The number of lines below that contain the word "will" is all that the answer should hold.

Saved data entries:
------------------------------

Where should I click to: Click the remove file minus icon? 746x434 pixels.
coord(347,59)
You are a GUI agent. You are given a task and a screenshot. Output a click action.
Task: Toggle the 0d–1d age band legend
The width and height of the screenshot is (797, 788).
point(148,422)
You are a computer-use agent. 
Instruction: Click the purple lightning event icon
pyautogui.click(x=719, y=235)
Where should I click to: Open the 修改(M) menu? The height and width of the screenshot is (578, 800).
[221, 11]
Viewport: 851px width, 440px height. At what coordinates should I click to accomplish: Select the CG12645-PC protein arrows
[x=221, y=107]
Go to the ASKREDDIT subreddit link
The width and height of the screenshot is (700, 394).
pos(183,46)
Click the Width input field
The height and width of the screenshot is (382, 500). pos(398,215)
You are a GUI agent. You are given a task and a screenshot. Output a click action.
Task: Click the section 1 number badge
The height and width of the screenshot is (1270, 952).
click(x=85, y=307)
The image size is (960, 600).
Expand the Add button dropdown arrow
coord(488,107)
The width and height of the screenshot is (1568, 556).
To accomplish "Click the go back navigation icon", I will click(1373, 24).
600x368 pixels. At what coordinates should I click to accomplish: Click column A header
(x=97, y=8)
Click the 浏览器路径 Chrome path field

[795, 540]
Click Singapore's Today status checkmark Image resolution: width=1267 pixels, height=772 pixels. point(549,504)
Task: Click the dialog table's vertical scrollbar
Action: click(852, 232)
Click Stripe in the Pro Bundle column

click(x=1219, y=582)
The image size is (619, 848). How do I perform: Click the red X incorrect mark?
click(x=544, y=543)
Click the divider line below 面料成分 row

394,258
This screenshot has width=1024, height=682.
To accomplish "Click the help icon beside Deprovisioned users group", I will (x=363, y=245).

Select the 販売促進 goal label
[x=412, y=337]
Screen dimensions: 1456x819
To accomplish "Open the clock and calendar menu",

------------------------------

[RESPONSE AREA]:
2